**Exercise goal**
All of the data below should come back exactly as written, minus its images.

[[ Record excerpts, beginning ]]

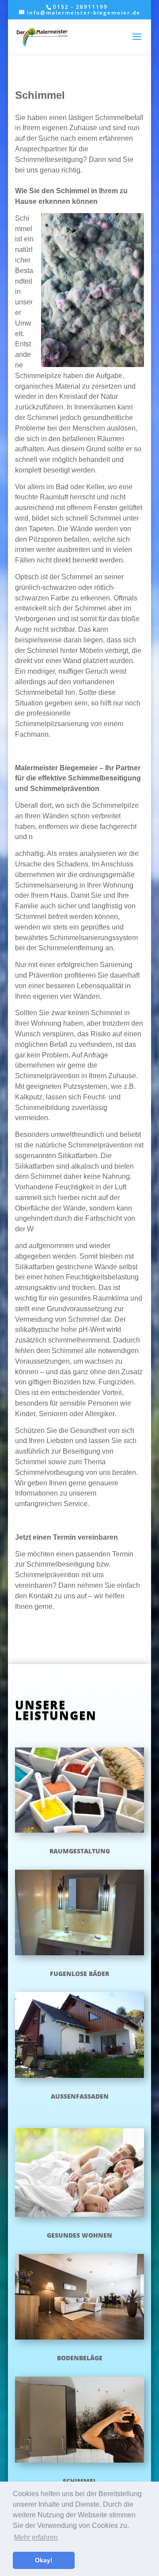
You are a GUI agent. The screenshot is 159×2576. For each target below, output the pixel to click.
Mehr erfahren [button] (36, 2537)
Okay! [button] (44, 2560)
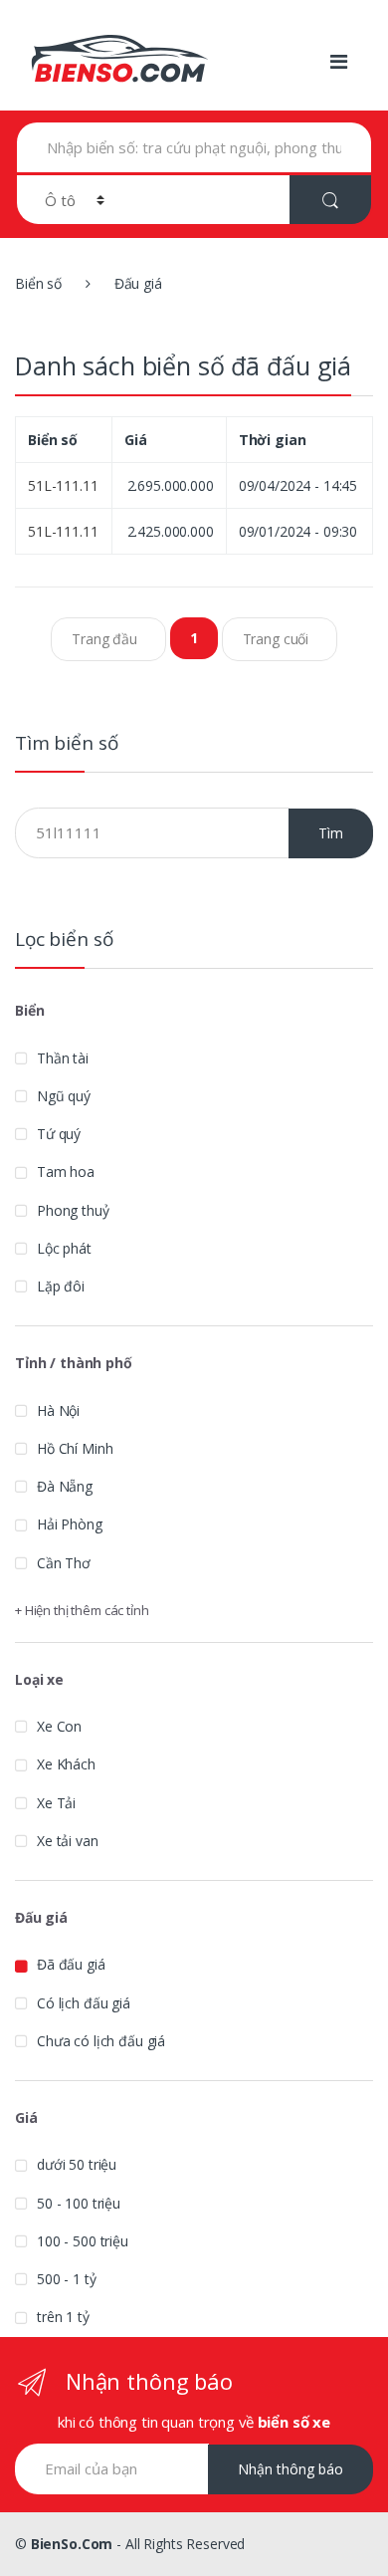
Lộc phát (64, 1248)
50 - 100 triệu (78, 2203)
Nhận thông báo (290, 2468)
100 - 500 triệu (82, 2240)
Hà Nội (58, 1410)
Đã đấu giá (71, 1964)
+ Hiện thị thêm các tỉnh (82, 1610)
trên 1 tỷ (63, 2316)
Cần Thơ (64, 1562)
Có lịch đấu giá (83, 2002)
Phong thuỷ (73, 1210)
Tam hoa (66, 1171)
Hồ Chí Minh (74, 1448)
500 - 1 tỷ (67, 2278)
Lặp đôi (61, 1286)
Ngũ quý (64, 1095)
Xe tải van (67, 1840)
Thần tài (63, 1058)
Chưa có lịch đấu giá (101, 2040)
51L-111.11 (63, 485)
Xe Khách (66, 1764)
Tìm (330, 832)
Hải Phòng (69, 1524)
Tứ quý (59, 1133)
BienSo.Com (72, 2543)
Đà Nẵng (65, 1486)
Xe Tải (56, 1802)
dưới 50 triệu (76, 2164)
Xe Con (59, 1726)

[[ Record excerpts, end ]]

**Answer section**
You are a GUI agent. The screenshot is 159×2576. For each target below, output the pixel to click.
Mehr erfahren [button] (36, 2537)
Okay! [button] (44, 2560)
Lộc phát (64, 1248)
50 - 100 triệu (78, 2203)
Nhận thông báo (290, 2468)
100 - 500 triệu (82, 2240)
Hà Nội (58, 1410)
Đã đấu giá (71, 1964)
+ Hiện thị thêm các tỉnh (82, 1610)
trên 1 tỷ (63, 2316)
Cần Thơ (64, 1562)
Có lịch đấu giá (83, 2002)
Phong thuỷ (73, 1210)
Tam hoa (66, 1171)
Hồ Chí Minh (74, 1448)
500 - 1 tỷ (67, 2278)
Lặp đôi (61, 1286)
Ngũ quý (64, 1095)
Xe tải van (67, 1840)
Thần tài (63, 1058)
Chưa có lịch đấu giá (101, 2040)
51L-111.11 (63, 485)
Xe Khách (66, 1764)
Tìm (330, 832)
Hải Phòng (69, 1524)
Tứ quý (59, 1133)
BienSo.Com (72, 2543)
Đà Nẵng (65, 1486)
Xe Tải (56, 1802)
dưới 50 triệu (76, 2164)
Xe Con (59, 1726)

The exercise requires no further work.